**Work to do**
a: In the speech on bank accountability, shorten the paragraph beginning "It's lamentable that the government" while keeping its main facts.
b: According to the speech on bank accountability, whom did the Treasurer say the pay of people in senior corporate positions was a matter for?
c: Name every group whose interests, according to the speech on bank accountability, the government's approach to financial services fails to serve.

Then, in the process of doing so, he seeks to obfuscate the issues associated with banking and tries to point the finger at the industry super funds, where there've been no examples of rip-offs and scandals to the degree associated with the big four banks. Yet it's as if the Prime Minister spat the dummy and said, 'Well, if I have to give them a royal commission, I'm going to make sure that I go after the industry super funds as well, because they've got union representatives on their boards.' It says everything about this government's approach to financial services and banking in this country and to dealing with the issues and working in the interests of small businesses, families and pensioners.

It's lamentable that the government has ignored the pleas of the Australian public for greater accountability, particularly in the big four banks. Only the coalition have had such contempt for the Australian people that they would side with the big four banks over the course of the last few years in avoiding a royal commission. It's particularly the phrase 'executive accountability' that didn't seem to exist in their lexicon up until late last year, when they capitulated to calls for a banking royal commission.

It is worth noting what the Treasurer said just a year ago about the regulation of executive remuneration. He said:

In terms of those in senior corporate positions and what they are paid, they are matters for their boards … it is up to those companies to get the balance right, in terms of how they set those arrangements with their shareholders and their overall accountability to the Australian public for the social licence that they have to operate in Australia.

That was the Treasurer less than 12 months ago saying, 'Nothing to see here—no issue with banking accountability,' in terms of what they were paying their executives, despite what had been uncovered through successive parliamentary inquiries and investigations by journalists and the regulatory bodies into what was actually going on with the management of our big four banks and executive remuneration.

**Material supplied**
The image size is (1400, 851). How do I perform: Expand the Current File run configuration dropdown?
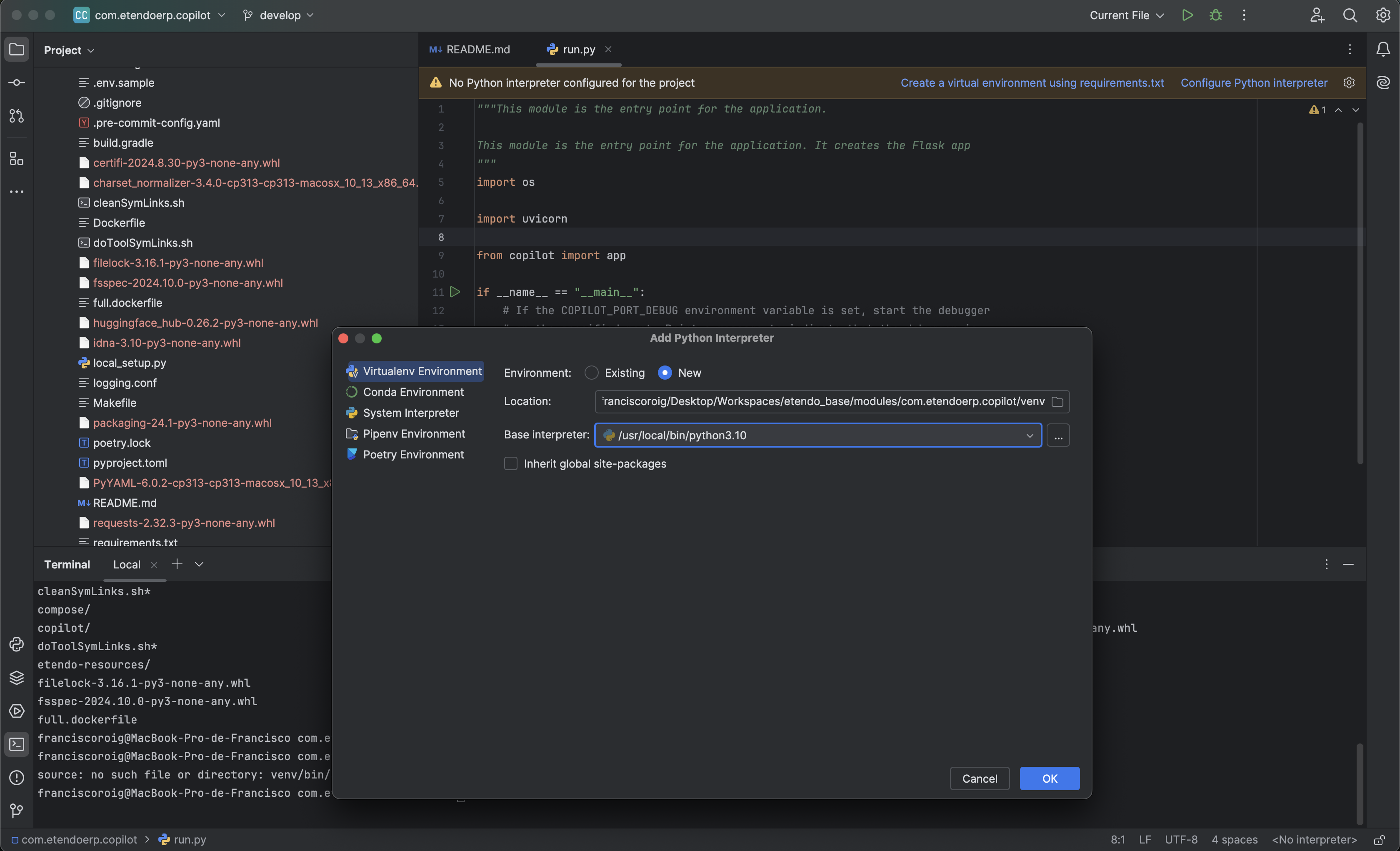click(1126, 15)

...

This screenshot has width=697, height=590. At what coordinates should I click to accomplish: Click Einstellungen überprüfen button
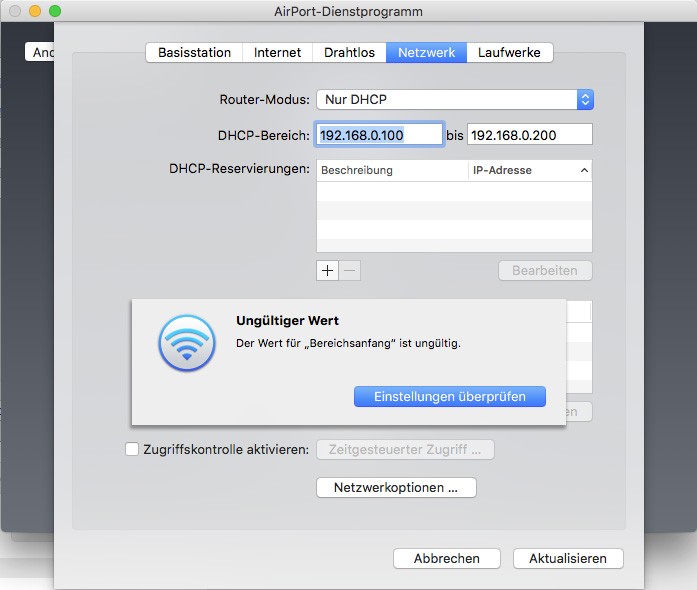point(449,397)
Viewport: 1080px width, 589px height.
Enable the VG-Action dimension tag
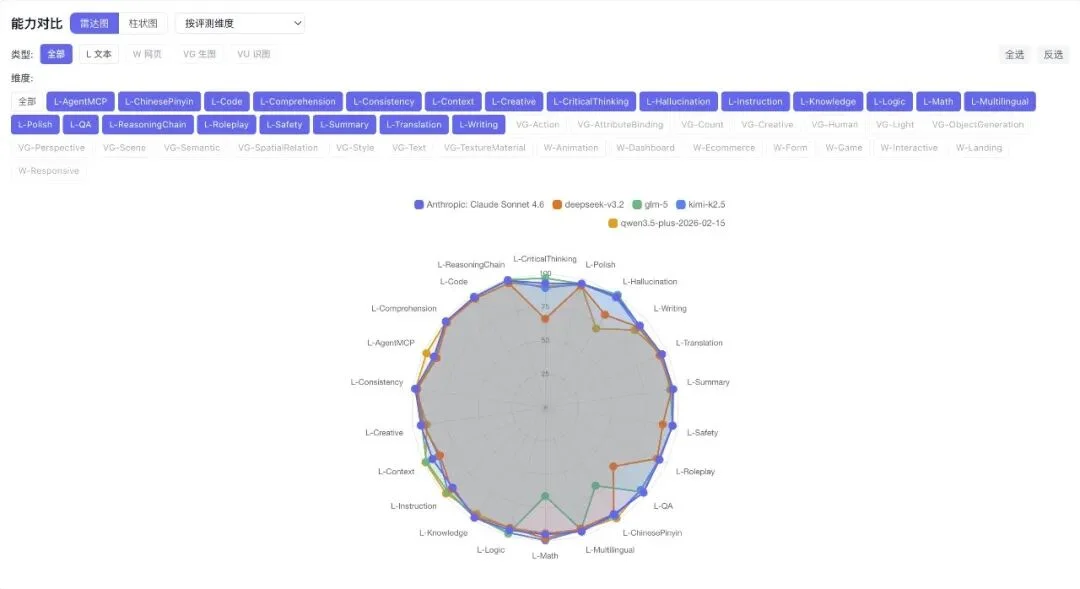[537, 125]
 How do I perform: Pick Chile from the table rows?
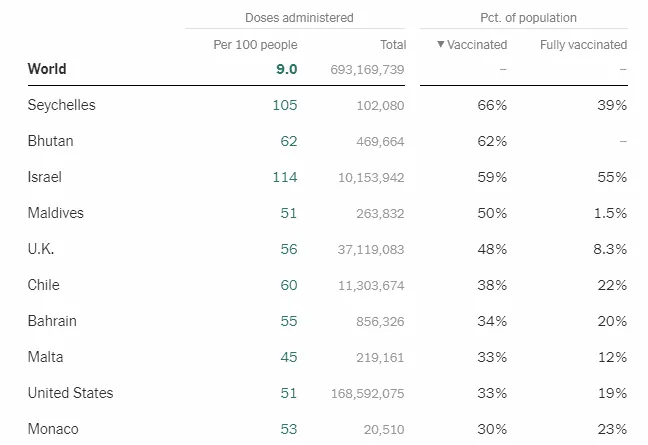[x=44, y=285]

--

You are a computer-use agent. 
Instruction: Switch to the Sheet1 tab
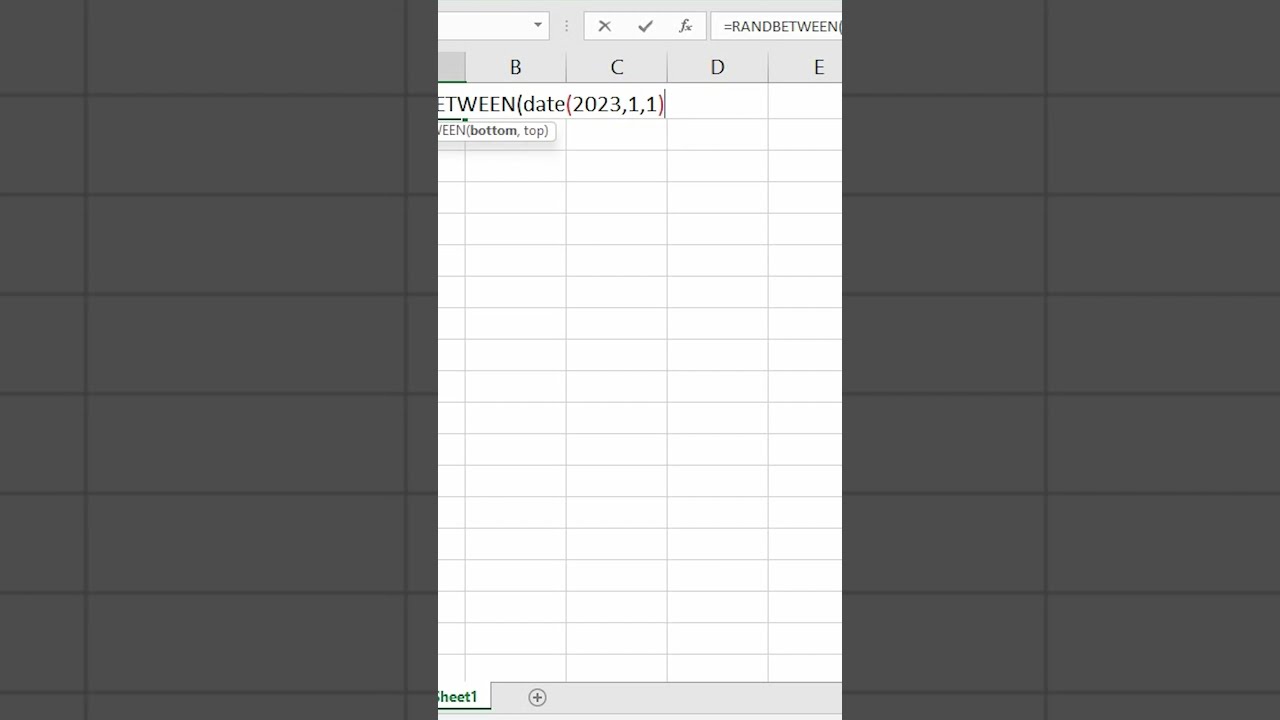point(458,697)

**Solutions below**
a: The government ignored the Australian public's calls for greater accountability, especially in the big four banks. Over the last few years, only the coalition sided with those banks to avoid a royal commission. "Executive accountability" was missing from their vocabulary until late last year, when they gave in to calls for a banking royal commission.

b: Their boards.

c: Small businesses, families, and pensioners.